» 练习任务: 请列出下面各行中含有字符串“link”的每一行，照原样抄出，区分大小写。

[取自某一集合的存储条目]
########################################

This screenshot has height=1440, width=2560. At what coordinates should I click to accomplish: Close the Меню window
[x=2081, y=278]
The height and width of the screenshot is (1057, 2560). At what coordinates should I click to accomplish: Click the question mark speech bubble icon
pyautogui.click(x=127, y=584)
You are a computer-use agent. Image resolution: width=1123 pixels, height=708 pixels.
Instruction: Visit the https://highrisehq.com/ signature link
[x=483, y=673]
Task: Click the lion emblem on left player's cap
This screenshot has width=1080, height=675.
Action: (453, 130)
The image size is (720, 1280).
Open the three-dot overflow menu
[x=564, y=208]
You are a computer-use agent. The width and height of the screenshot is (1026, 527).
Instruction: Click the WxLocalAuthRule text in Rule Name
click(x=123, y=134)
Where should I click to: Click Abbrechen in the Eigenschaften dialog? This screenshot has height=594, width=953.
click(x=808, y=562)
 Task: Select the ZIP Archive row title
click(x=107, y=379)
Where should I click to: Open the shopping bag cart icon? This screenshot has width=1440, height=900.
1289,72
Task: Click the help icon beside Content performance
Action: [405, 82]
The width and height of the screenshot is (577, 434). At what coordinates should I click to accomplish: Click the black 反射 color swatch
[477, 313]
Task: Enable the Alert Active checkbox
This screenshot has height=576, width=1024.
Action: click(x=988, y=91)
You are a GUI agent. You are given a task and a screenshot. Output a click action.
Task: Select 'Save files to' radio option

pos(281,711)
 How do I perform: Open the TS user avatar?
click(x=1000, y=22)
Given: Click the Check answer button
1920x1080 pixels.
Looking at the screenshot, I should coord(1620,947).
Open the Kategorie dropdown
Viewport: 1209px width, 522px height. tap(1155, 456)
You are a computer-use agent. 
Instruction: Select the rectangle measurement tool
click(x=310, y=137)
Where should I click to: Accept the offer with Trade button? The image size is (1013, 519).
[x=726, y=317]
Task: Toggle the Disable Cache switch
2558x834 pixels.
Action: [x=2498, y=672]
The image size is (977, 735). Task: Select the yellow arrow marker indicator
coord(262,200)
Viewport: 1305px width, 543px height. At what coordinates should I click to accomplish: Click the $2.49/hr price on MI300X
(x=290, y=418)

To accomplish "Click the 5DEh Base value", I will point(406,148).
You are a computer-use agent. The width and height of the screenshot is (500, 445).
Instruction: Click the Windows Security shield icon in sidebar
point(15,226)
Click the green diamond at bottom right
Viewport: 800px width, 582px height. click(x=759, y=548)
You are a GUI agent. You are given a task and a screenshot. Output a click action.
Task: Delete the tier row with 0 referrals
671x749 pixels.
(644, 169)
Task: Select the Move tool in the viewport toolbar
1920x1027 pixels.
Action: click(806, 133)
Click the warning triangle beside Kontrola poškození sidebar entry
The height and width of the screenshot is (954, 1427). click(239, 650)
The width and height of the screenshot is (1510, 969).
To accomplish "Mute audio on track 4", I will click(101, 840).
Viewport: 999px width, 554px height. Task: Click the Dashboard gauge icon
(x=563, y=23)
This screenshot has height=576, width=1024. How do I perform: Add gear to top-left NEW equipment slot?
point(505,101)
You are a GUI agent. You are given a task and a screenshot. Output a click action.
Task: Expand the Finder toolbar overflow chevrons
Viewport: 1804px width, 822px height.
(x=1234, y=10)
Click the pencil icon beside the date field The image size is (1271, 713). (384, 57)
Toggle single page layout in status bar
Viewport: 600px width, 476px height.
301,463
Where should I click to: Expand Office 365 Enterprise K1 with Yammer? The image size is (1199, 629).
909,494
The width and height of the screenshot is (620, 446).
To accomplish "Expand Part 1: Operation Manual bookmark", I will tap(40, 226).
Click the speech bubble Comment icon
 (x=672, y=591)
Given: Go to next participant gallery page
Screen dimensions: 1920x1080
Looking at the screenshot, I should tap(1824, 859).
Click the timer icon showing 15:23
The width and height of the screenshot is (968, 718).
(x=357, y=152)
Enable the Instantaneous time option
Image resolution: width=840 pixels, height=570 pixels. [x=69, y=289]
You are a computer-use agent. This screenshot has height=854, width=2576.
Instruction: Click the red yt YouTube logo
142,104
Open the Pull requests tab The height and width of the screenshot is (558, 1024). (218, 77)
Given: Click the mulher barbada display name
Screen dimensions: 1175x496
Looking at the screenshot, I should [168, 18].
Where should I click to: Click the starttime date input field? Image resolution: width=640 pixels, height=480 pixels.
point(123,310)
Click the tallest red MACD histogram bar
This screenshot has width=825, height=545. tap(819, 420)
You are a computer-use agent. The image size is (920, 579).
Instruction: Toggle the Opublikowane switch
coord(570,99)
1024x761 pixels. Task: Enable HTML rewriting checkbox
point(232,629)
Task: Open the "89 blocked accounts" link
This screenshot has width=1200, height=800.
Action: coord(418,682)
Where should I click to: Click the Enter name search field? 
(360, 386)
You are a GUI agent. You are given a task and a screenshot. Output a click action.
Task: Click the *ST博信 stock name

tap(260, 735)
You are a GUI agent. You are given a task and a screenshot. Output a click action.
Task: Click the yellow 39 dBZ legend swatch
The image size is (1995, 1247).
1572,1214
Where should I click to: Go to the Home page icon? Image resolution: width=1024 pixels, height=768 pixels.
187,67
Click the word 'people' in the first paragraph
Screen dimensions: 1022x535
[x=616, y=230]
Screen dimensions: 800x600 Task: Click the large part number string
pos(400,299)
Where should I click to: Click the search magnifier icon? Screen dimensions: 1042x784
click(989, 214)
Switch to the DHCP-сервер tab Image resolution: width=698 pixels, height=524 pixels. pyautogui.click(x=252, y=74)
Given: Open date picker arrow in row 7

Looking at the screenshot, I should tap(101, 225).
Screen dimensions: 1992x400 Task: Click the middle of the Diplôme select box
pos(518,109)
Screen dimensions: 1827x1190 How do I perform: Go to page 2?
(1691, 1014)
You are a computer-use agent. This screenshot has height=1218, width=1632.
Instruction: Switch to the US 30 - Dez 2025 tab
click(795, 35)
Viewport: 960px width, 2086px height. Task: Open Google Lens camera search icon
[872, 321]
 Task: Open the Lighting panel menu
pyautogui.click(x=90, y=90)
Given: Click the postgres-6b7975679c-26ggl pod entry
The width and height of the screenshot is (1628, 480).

########################################

» 书面回答:
Instruction: Visit the https://highrisehq.com/ signature link
Task: Open the "89 blocked accounts" link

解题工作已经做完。